*ACTIVITY:*
Repeat the entries that appear below, exactly as they are given.

..............................

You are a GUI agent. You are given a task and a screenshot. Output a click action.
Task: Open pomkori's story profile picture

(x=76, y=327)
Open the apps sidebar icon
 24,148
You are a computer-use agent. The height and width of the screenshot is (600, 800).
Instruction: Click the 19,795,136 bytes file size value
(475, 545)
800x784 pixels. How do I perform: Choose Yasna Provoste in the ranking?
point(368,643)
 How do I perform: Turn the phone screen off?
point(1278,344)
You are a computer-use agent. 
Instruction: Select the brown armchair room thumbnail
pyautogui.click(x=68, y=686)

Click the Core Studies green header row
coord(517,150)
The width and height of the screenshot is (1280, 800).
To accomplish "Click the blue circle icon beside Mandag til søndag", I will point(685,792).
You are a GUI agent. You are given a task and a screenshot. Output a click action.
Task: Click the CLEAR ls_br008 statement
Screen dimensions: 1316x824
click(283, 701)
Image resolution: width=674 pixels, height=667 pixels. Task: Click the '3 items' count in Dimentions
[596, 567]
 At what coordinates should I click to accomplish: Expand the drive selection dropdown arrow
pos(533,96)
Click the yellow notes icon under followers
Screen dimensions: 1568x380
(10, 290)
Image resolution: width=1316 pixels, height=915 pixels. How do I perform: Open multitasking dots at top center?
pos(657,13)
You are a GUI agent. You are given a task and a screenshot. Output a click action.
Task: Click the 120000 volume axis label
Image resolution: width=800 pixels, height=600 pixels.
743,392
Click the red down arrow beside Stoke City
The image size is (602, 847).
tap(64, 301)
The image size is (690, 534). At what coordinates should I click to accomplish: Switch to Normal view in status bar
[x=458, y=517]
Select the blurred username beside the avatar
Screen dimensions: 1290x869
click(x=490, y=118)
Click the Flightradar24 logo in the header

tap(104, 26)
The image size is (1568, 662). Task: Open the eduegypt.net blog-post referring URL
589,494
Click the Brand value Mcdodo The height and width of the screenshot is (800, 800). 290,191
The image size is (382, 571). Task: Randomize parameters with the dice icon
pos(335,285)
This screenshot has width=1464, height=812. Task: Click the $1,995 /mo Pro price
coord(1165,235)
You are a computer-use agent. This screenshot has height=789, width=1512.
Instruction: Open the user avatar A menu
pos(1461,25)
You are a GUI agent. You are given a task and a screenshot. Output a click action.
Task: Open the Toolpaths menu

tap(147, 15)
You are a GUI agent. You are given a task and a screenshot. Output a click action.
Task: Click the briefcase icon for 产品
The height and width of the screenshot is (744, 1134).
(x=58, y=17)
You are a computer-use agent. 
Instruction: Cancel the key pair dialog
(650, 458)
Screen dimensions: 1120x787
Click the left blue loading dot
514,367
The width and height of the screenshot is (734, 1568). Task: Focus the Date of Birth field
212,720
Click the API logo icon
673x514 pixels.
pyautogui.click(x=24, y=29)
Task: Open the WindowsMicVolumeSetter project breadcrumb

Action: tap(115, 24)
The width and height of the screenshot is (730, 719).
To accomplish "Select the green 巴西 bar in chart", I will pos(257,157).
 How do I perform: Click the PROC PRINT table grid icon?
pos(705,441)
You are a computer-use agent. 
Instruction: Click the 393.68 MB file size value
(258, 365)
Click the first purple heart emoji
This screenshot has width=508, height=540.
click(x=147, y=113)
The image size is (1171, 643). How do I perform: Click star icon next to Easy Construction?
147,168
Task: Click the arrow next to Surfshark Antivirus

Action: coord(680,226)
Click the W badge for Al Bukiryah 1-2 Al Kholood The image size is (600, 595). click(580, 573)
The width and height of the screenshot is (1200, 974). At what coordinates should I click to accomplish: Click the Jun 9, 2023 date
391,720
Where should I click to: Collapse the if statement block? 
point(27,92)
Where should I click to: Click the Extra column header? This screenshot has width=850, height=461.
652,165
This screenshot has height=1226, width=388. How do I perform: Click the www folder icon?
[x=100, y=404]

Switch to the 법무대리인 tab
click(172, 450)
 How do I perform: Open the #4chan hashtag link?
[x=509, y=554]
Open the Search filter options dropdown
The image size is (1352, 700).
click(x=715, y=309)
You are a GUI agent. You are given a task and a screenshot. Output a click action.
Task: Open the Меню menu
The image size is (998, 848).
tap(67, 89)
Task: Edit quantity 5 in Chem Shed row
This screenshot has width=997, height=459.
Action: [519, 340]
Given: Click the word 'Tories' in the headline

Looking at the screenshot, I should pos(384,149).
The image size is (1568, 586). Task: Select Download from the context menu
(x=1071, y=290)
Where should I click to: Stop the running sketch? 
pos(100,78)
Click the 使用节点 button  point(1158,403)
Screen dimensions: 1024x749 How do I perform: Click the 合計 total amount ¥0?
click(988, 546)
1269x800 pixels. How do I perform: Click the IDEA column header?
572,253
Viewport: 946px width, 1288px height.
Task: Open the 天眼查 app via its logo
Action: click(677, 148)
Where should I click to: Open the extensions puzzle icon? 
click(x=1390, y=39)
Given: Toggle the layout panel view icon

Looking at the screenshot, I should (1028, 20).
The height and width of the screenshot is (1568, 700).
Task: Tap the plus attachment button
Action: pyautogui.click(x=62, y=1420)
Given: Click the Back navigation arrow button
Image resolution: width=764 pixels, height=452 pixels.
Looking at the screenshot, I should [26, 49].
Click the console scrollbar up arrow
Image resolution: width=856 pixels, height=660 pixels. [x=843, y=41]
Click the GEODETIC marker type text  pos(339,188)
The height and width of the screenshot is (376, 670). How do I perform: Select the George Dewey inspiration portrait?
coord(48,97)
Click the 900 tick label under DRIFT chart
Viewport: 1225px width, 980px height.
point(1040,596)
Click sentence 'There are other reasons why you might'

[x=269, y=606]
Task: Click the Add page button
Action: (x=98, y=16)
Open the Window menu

..............................

*WRITTEN ANSWER:*
You are a GUI agent. You are given a task and a screenshot. Output a click action.
Task: Open pomkori's story profile picture

(x=76, y=327)
Open the apps sidebar icon
 24,148
You are a computer-use agent. The height and width of the screenshot is (600, 800).
Instruction: Click the 19,795,136 bytes file size value
(475, 545)
800x784 pixels. How do I perform: Choose Yasna Provoste in the ranking?
point(368,643)
 How do I perform: Turn the phone screen off?
point(1278,344)
You are a computer-use agent. 
Instruction: Select the brown armchair room thumbnail
pyautogui.click(x=68, y=686)

Click the Core Studies green header row
coord(517,150)
The width and height of the screenshot is (1280, 800).
To accomplish "Click the blue circle icon beside Mandag til søndag", I will point(685,792).
You are a GUI agent. You are given a task and a screenshot. Output a click action.
Task: Click the CLEAR ls_br008 statement
Screen dimensions: 1316x824
click(283, 701)
Image resolution: width=674 pixels, height=667 pixels. Task: Click the '3 items' count in Dimentions
[596, 567]
 At what coordinates should I click to accomplish: Expand the drive selection dropdown arrow
pos(533,96)
Click the yellow notes icon under followers
Screen dimensions: 1568x380
(10, 290)
Image resolution: width=1316 pixels, height=915 pixels. How do I perform: Open multitasking dots at top center?
pos(657,13)
You are a GUI agent. You are given a task and a screenshot. Output a click action.
Task: Click the 120000 volume axis label
Image resolution: width=800 pixels, height=600 pixels.
743,392
Click the red down arrow beside Stoke City
The image size is (602, 847).
tap(64, 301)
The image size is (690, 534). At what coordinates should I click to accomplish: Switch to Normal view in status bar
[x=458, y=517]
Select the blurred username beside the avatar
Screen dimensions: 1290x869
click(x=490, y=118)
Click the Flightradar24 logo in the header

tap(104, 26)
The image size is (1568, 662). Task: Open the eduegypt.net blog-post referring URL
589,494
Click the Brand value Mcdodo The height and width of the screenshot is (800, 800). 290,191
The image size is (382, 571). Task: Randomize parameters with the dice icon
pos(335,285)
This screenshot has width=1464, height=812. Task: Click the $1,995 /mo Pro price
coord(1165,235)
You are a computer-use agent. This screenshot has height=789, width=1512.
Instruction: Open the user avatar A menu
pos(1461,25)
You are a GUI agent. You are given a task and a screenshot. Output a click action.
Task: Open the Toolpaths menu

tap(147, 15)
You are a GUI agent. You are given a task and a screenshot. Output a click action.
Task: Click the briefcase icon for 产品
The height and width of the screenshot is (744, 1134).
(x=58, y=17)
You are a computer-use agent. 
Instruction: Cancel the key pair dialog
(650, 458)
Screen dimensions: 1120x787
Click the left blue loading dot
514,367
The width and height of the screenshot is (734, 1568). Task: Focus the Date of Birth field
212,720
Click the API logo icon
673x514 pixels.
pyautogui.click(x=24, y=29)
Task: Open the WindowsMicVolumeSetter project breadcrumb

Action: tap(115, 24)
The width and height of the screenshot is (730, 719).
To accomplish "Select the green 巴西 bar in chart", I will pos(257,157).
 How do I perform: Click the PROC PRINT table grid icon?
pos(705,441)
You are a computer-use agent. 
Instruction: Click the 393.68 MB file size value
(258, 365)
Click the first purple heart emoji
This screenshot has width=508, height=540.
click(x=147, y=113)
The image size is (1171, 643). How do I perform: Click star icon next to Easy Construction?
147,168
Task: Click the arrow next to Surfshark Antivirus

Action: coord(680,226)
Click the W badge for Al Bukiryah 1-2 Al Kholood The image size is (600, 595). click(580, 573)
The width and height of the screenshot is (1200, 974). At what coordinates should I click to accomplish: Click the Jun 9, 2023 date
391,720
Where should I click to: Collapse the if statement block? 
point(27,92)
Where should I click to: Click the Extra column header? This screenshot has width=850, height=461.
652,165
This screenshot has height=1226, width=388. How do I perform: Click the www folder icon?
[x=100, y=404]

Switch to the 법무대리인 tab
click(172, 450)
 How do I perform: Open the #4chan hashtag link?
[x=509, y=554]
Open the Search filter options dropdown
The image size is (1352, 700).
click(x=715, y=309)
You are a GUI agent. You are given a task and a screenshot. Output a click action.
Task: Open the Меню menu
The image size is (998, 848).
tap(67, 89)
Task: Edit quantity 5 in Chem Shed row
This screenshot has width=997, height=459.
Action: [519, 340]
Given: Click the word 'Tories' in the headline

Looking at the screenshot, I should pos(384,149).
The image size is (1568, 586). Task: Select Download from the context menu
(x=1071, y=290)
Where should I click to: Stop the running sketch? 
pos(100,78)
Click the 使用节点 button  point(1158,403)
Screen dimensions: 1024x749 How do I perform: Click the 合計 total amount ¥0?
click(988, 546)
1269x800 pixels. How do I perform: Click the IDEA column header?
572,253
Viewport: 946px width, 1288px height.
Task: Open the 天眼查 app via its logo
Action: click(677, 148)
Where should I click to: Open the extensions puzzle icon? 
click(x=1390, y=39)
Given: Toggle the layout panel view icon

Looking at the screenshot, I should (1028, 20).
The height and width of the screenshot is (1568, 700).
Task: Tap the plus attachment button
Action: pyautogui.click(x=62, y=1420)
Given: Click the Back navigation arrow button
Image resolution: width=764 pixels, height=452 pixels.
Looking at the screenshot, I should [26, 49].
Click the console scrollbar up arrow
Image resolution: width=856 pixels, height=660 pixels. [x=843, y=41]
Click the GEODETIC marker type text  pos(339,188)
The height and width of the screenshot is (376, 670). How do I perform: Select the George Dewey inspiration portrait?
coord(48,97)
Click the 900 tick label under DRIFT chart
Viewport: 1225px width, 980px height.
point(1040,596)
Click sentence 'There are other reasons why you might'

[x=269, y=606]
Task: Click the Add page button
Action: (x=98, y=16)
Open the Window menu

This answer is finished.